OAB Bahia cria comissão de IA

A Ordem dos Advogados do Brasil Seção Bahia (OAB-BA) criou, no dia 8 de julho, uma Comissão de Inteligência Artificial. A presidente, advogada especialista em Direito Digital Maria Clara Seixas, explica que o objetivo é monitorar a criação de leis para regulamentar o uso de IA no Brasil e entender o impacto na advocacia.

“Hoje a gente vive num limbo, não temos regulamento específico, apenas projetos de lei. Tem quem anseie pela regulamentação e tem quem defenda que não podemos regulamentar ferramentas tão novas, sobre as coisas sabemos muito pouco já que seus desenvolvedores mantêm muita coisa em sigilo, como o funcionamento dos algoritmos”, explica.

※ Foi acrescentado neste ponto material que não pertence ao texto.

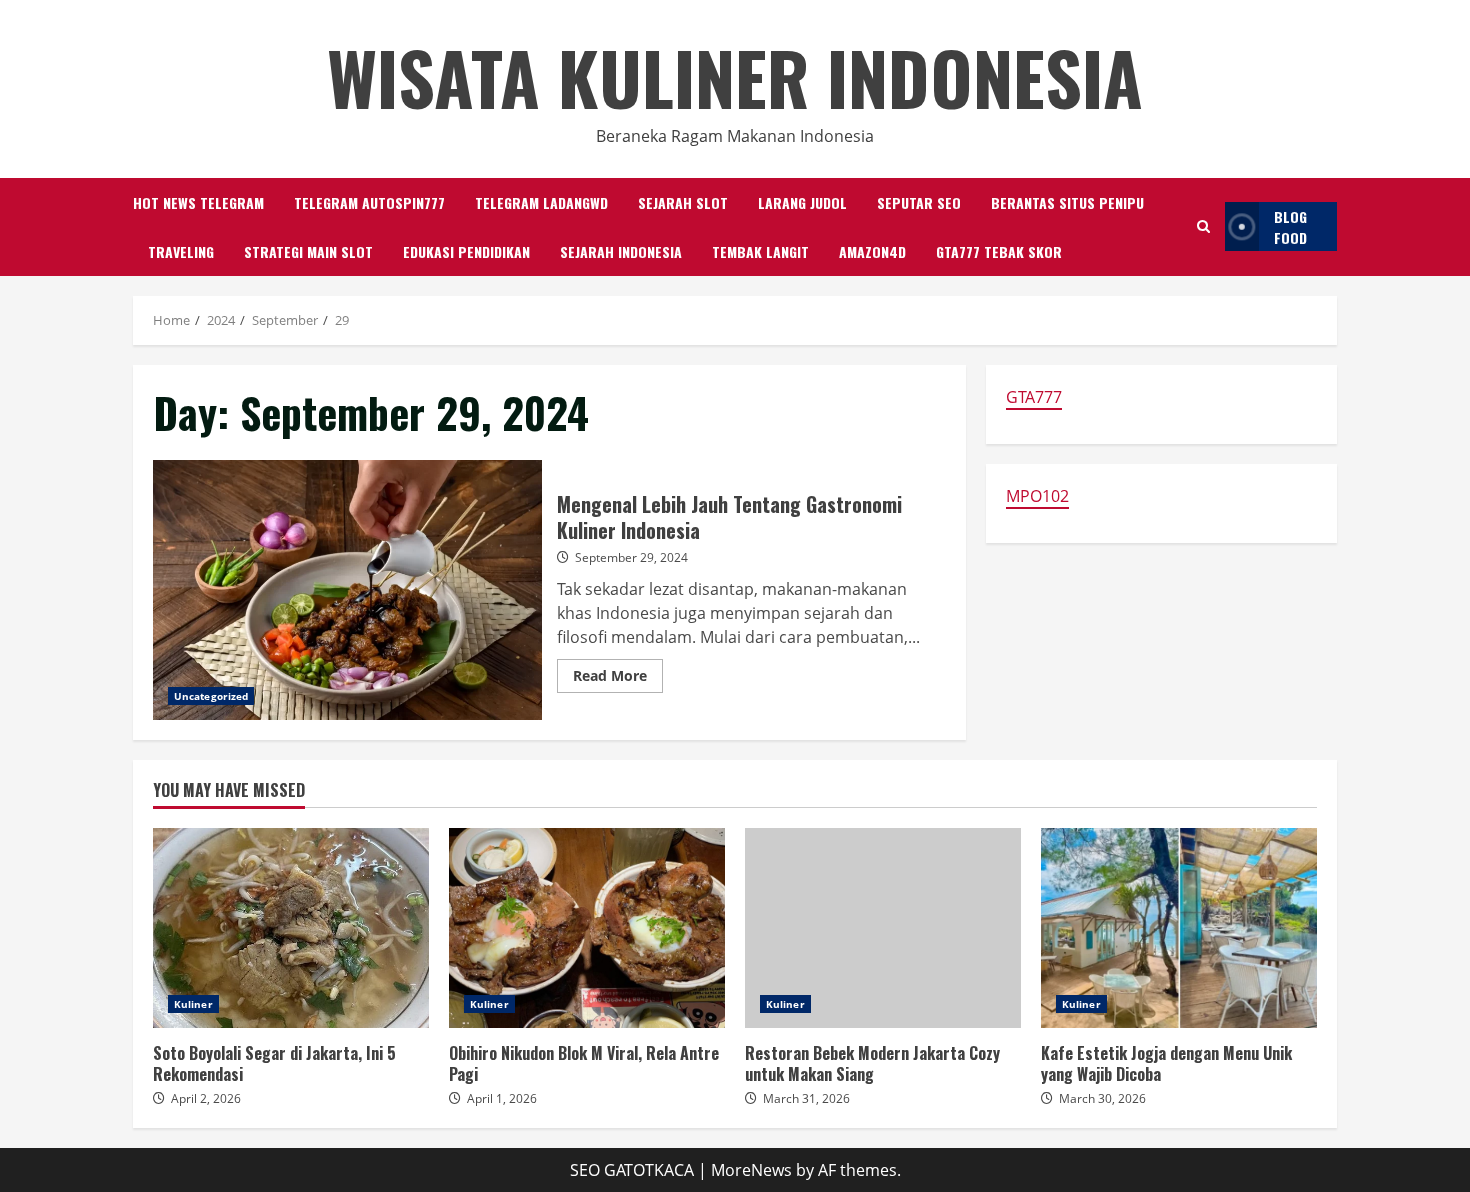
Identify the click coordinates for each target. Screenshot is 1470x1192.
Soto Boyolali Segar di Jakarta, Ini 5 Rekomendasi (291, 928)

“Basicamente, seguimos o princípio de que o que não pode ser feito no mundo real não pode ser feito no mundo virtual. E, para os processos eleitorais, temos resoluções específicas, como a aprovada este ano pelo TSE, que proíbe o uso voltado para desinformação e discurso de ódio, por exemplo”, completa.

Responsabilização

De acordo com o órgão, candidatos que façam usos indevidos de IA nas eleições poderão ter o registro ou o mandato cassado. As denúncias podem ser realizadas pelo telefone 1491 ou pelo site tse.jus.br, no qual um sistema automatizado classifica as informações de acordo com o tema. Caso haja indícios de crime, o Ministério Público e a Polícia Federal são imediatamente acionados.

Página no site do TSE desmente informações falsas sobre eleições
Página no site do TSE desmente informações falsas sobre eleições Crédito: Captura de Tela

A advogada Maria Clara Seixas lembra que, considerando que boa parte dos conteúdos são disseminados nas redes sociais, as plataformas também devem ser responsabilizadas. O TSE também entende dessa forma, prevendo que as big techs retirem do ar, imediatamente, os conteúdos e, caso não o façam, respondam por isso.

Mas o pesquisador Arthur Ituassu lembra que, apesar de outros países, como os da Europa, terem avançado quanto à responsabilização das plataformas, o Brasil ainda está atrasado. O pesquisador Matheus Soares acrescenta que, apesar da incapacidade de punir as plataformas, estas estão empenhadas em ajudar.

“Temos visto um compromisso coletivo, a criação de iniciativas. Uma delas é a criação de uma marca d’água que adiciona a informação de que aquele conteúdo foi criado com IA. Outra é a atualização das políticas de uso para dar conta dos conteúdos sintéticos”, explica.

Mas ele reconhece que as medidas podem ser burladas e que as plataformas podem ter dificuldade para fazer a moderação dos conteúdos indevidos. “Lembrando que o TSE tem essa resolução voltada para os candidatos, mas os eleitores, que estão em bem maior número, também ficam com essas tecnologias à disposição”, pondera.

Por isso, defende o letramento digital como uma das possíveis soluções. “A educação midiática é fundamental e precisa ser contínua porque, o tempo todo, estão surgindo novas tecnologias e novas dinâmicas. As pessoas precisam estar preparadas para entender as possibilidades de uso, os pontos positivos e os negativos e a identificar irregularidades”, finaliza.